The list can never be completed. When you begin looking for things you are thankful for, you will notice more and more.
Dissatisfaction is easy. It’s a natural state you’ll find yourself in if you do nothing to prevent it. Gratitude is the ointment that soothes the irritation.
Where you once had an itchy, red spot that was driving you crazy, applying gratitude will not only make the itch go away, but you’ll feel the healing of a mini-massage to your soul.
Gratitude is the simplest form of first aid for your Inner Peace. Apply liberally and frequently to treat minor irritations!
Set a memo on your phone wake-up alarm:“Glad to be alive!”
Exercises
On waking, make a list of ten things you are grateful for. Try this daily, and try not to repeat.
On lying down in bed, make a list of ten things you are grateful for. Again, do this daily and try not to repeat.
Whenever you start to feel ‘off’, try listing ten things you are grateful for. It’s so incredibly easy. You don’t have to write it down, and takes less than a minute.
Write a note with “I’m thankful for…” and put it on your bathroom mirror.
When your head is filled with worries, immerse yourself in nature. Nature will embrace you and soothe you. You don’t need to know how or why! Just go!
Nature as Healer
I grew up in Colorado, which is synonymous with wide open spaces and mountains. Without realizing it, I grew up immersed in nature.
When I moved to Busan, South Korea, it was my first time ever living in a big, densely populated city.
My daily walk included walking through a bustling shopping district, past two-story tall displays of model and products.

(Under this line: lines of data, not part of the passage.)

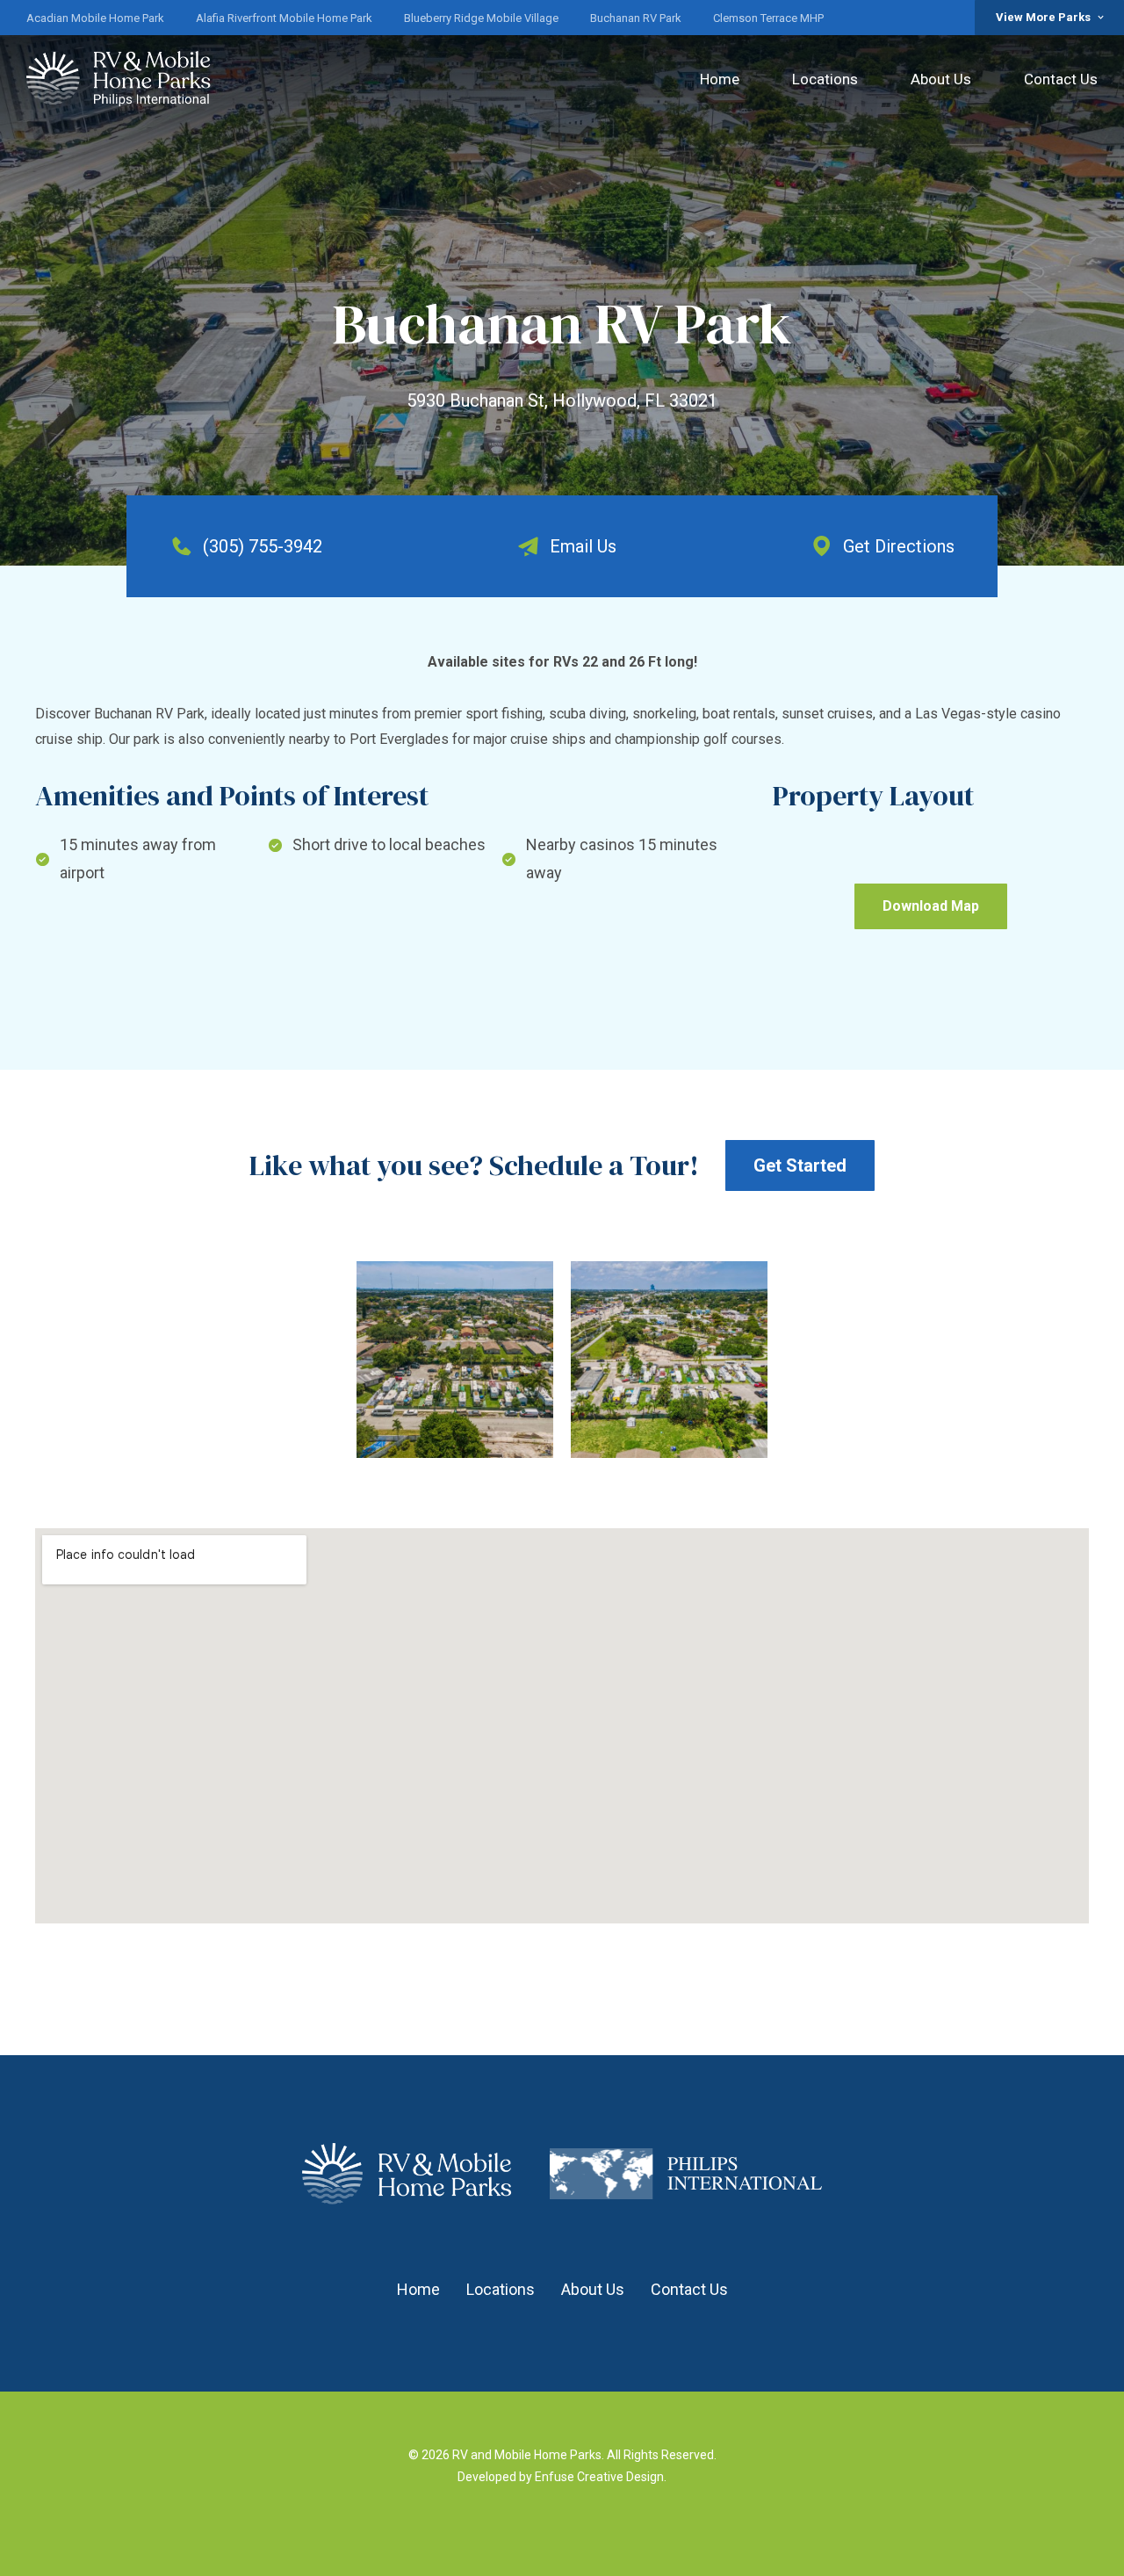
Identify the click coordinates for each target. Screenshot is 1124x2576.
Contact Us (1061, 79)
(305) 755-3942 (262, 546)
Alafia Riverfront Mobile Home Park (284, 18)
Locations (825, 79)
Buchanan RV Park (635, 18)
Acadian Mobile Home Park (95, 18)
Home (719, 79)
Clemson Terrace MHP (768, 18)
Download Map (931, 906)
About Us (941, 79)
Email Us (583, 546)
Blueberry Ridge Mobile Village (481, 18)
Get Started (800, 1165)
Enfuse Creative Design (599, 2477)
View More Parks (1043, 17)
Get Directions (899, 546)
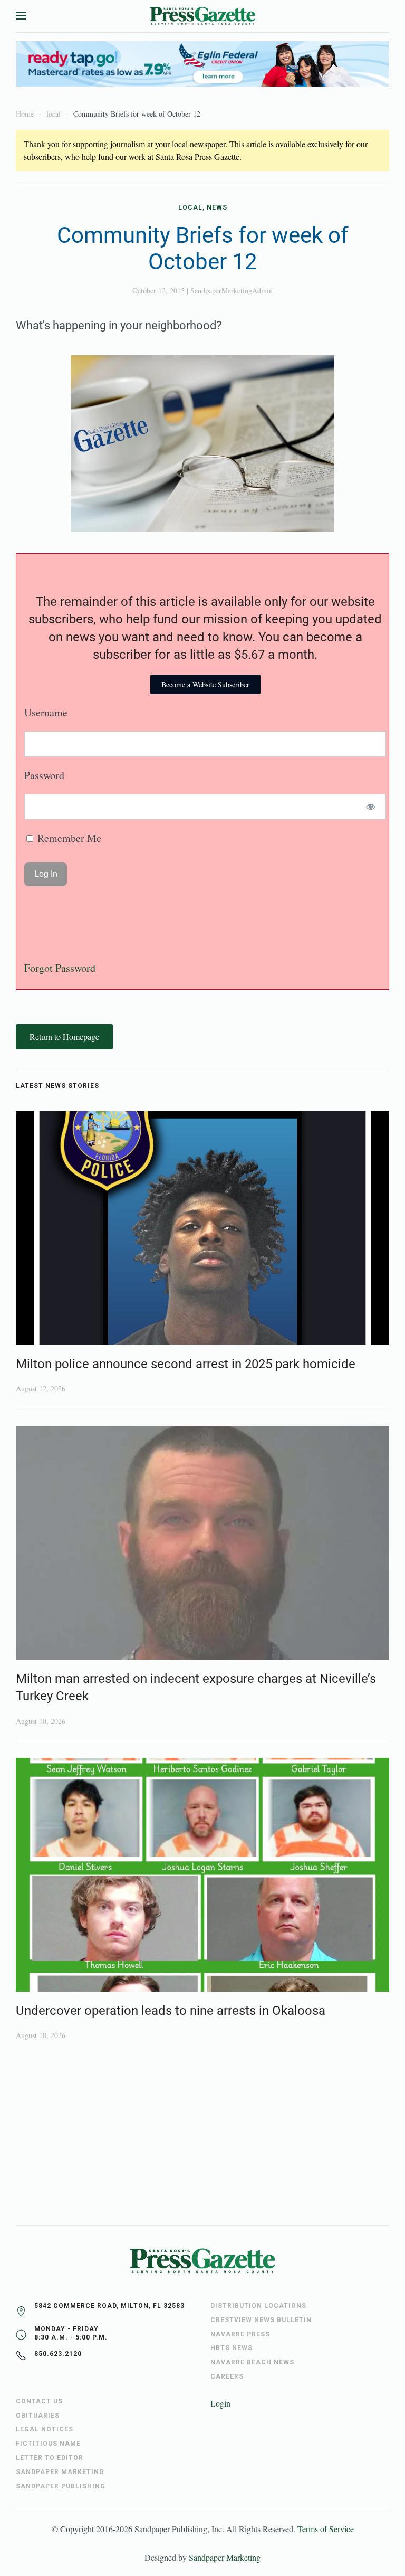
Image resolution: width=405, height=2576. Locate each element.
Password (44, 775)
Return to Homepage (64, 1036)
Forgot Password (59, 968)
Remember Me (68, 838)
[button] (21, 16)
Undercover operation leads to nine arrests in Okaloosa (170, 2010)
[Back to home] (202, 16)
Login (220, 2403)
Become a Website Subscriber (205, 684)
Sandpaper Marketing (225, 2557)
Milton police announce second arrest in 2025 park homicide (185, 1364)
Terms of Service (325, 2528)
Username (46, 712)
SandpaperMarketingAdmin (231, 291)
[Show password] (371, 807)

Next, I’d walk through an underground shopping mall, one of a sea of people surging through. With each step, I felt myself becoming more unbalanced. My inner peace state was fragile.
I got it in my head that if I could just sit on the grass, I’d be fine. I did find grass in our neighborhood once, but it was on a sloped median in the middle of a busy intersection!
I went on some hikes in the nearby mountain parks, and felt so much better during and after, that I made it a priority to get into nature weekly. Whether it was going to the beach, hiking in the mountains, going to a quiet place to look at the sunset, or sitting by the river, I felt better. I returned home feeling centered, grateful and peaceful.
That’s when I decided from direct experience, that: Nature is a Healer.
If you can't get any distance from a trash-talking brain, spend time in nature. If you are crabby toward your loved one, losing patience at work, or generally dissatisfied, spend time in nature. Trust me on this one.
Nature as Teacher
When you spend time in a city, surrounded by technological gadgets, listening to people’s ideas and problems, you get a very human-centered perspective. You become the target of a barrage of hectic messages, intended to motivate you to buy and act in a way that benefits someone …maybe not you, your community or the environment!
An antidote is to deposit yourself in nature. When you do so, you immerse yourself in an entirely different set of life lessons:
Ocean waves crashing on the shore, show the cyclical nature of life. And a single drop contains the essence of the entire ocean.
Walking step-by-step up a mountain trail reminds us how you move through life. While a single step is unremarkable in isolation, it is the only way to get somewhere! And the view from even a small mountain gives you a completely different perspective of yourself and your community. You can’t deny that you are interconnected when you see yourself as a tiny part of a big natural system.
A single tree teaches how the hidden deeper part of life is the foundation for the flowery, healthy part. And how being flexible to bend in the strong winds of time, is better than being rigid and breaking. And how seasons come and go. A tree moves through time bearing fruits and dropping them, growing and changing, dispersing seeds for a new generation, and eventually dying.